Wednesday, April 11, 2007

Notwithstanding

To the chattering classes, the notwithstanding clause is considered akin to the so-called Satanic verses in the Qu'ran, an embarrassing interpolation into a sacred text which must be ignored or explained away lest the faithful be scandalized and the faithless emboldened.

The rest of the country apparently doesn't share the same sense of shame and disgust:

More than two-thirds of Canadians believe politicians should have the power to override court decisions by having the final word on the Charter of Rights and Freedoms in certain circumstances, a survey indicates.

With the 25th anniversary of the Charter approaching, the Montreal-based Association for Canadian Studies and the Carleton University Survey Centre in Ottawa polled Canadians on what they think of the controversial "notwithstanding" clause in the Constitution, which allows governments to override rights.

Sixty-eight per cent either strongly or somewhat agreed the "notwithstanding clause" should remain intact.

....

The notwithstanding clause, added to the Constitution as a deal-maker at the insistence of several premiers during negotiations in the early 1980s, has seldom been used in Canada.

Both Parliament and provincial governments have a limited power to pass laws that are exempt from certain Charter provisions for a period of five years.


Until now, it was safe to assume that the public believed, as do the elites, that the Charter is the fons et origo of all our rights and freedoms, and that to change one word within (or not to read in many words without) would lead the nation into tyranny.

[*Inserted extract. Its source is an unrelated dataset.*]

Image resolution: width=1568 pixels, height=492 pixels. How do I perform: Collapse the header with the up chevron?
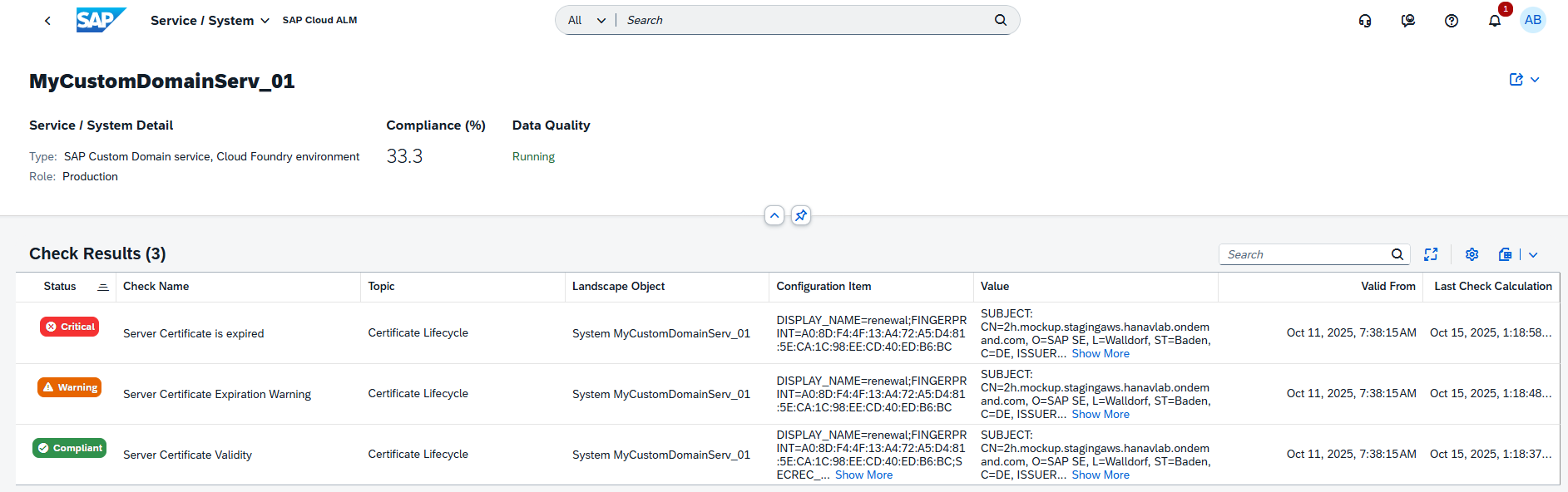tap(774, 216)
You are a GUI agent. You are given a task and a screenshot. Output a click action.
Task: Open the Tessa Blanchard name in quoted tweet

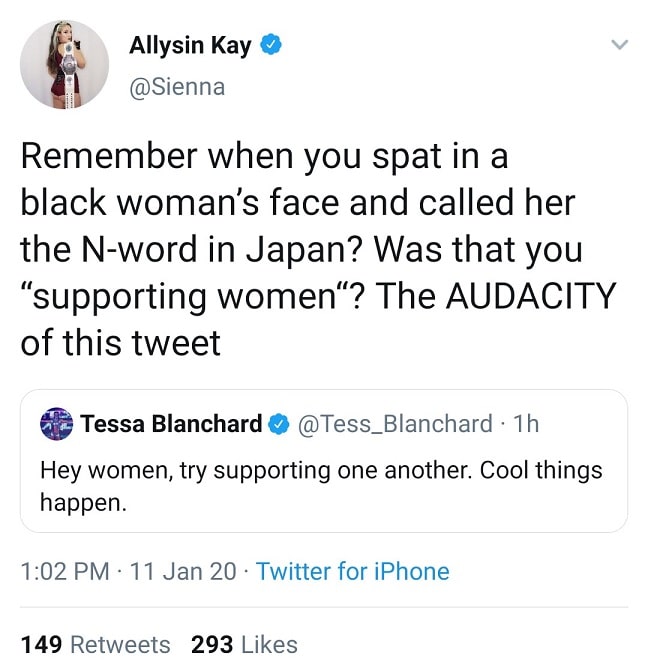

But as our judiciary has been spinning out of control with interpretations of the Charter that recognize strange new rights while denigrating others, perhaps people are becoming reassured that there is a remedy to rein in the courts.

Certainly the people do not share the same faith in judicial infallibility as the elites, else they would not be calling for an elected judiciary at the same time.

Most of our constitutional protections and conventions have arisen out of the need to check the predations of the executive or legislative branches. Now, it seems, we need to check the predations of the judiciary.